Aufgrund der Fristsetzung und der Klarstellung, am Vertrag festzuhalten, hat der AG dokumentiert, dass das Vertrauensverhältnis noch nicht als so zerstört anzusehen ist, dass ihm nicht bis dahin und ohne weitere Gründe die Fortsetzung doch zuzumuten ist (Ingenstau/Korbion/Vygen/Joussen, B § 8 Abs. 3, Rz. 21). Der AN hat die Frist fruchtlos verstreichen lassen und mit seinen 24 destruktiven Schreiben weiter zur Zerstörung des Vertrauens beigetragen.
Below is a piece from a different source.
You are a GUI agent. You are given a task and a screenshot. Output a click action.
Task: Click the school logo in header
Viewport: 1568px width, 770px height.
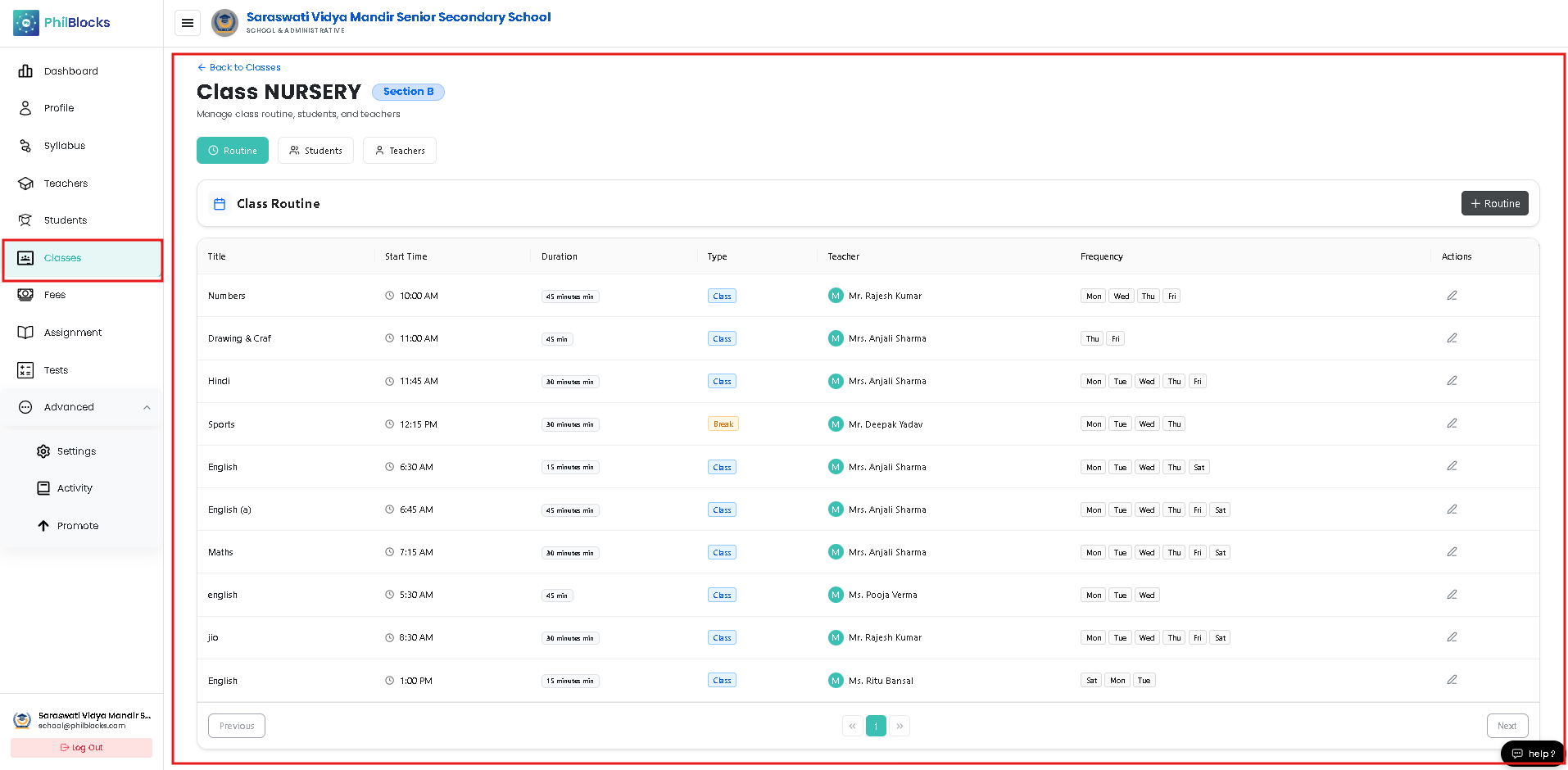(224, 23)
Interessant ist die Frage, ob alle "kleinen Vertragsverletzungen" seit Vertragsschluss bei der Gesamtabwägung berücksichtigt werden oder ob das Vertrauensverhältnis nach einem Zeitablauf ohne Pflichtverletzung wieder vollständig hergestellt ist und eine neue Abwägung anzustellen ist. Schließlich ist zu berücksichtigen, dass nach § 314 Abs. 3 BGB (i.V.m. § 648a Abs. 3 BGB) innerhalb einer angemessenen Frist nach Kenntnis vom Kündigungsgrund zu kündigen ist. Wenn schon ein Einzelvorfall, der zur Kündigung berechtigt, nach einer gewissen Frist nicht mehr zur Kündigung herangezogen werden kann, dann auch nicht Einzelvorfälle, die unterhalb dieser Schwelle liegen (Bolz/Jurgeleit/Jahn, ibr-online-Kommentar VOB/B, 10.02.2021, § 8 Rn. 237).

 

RA und FA für Bau- und Architektenrecht Dr. Maximilian R. Jahn, Frankfurt a.M.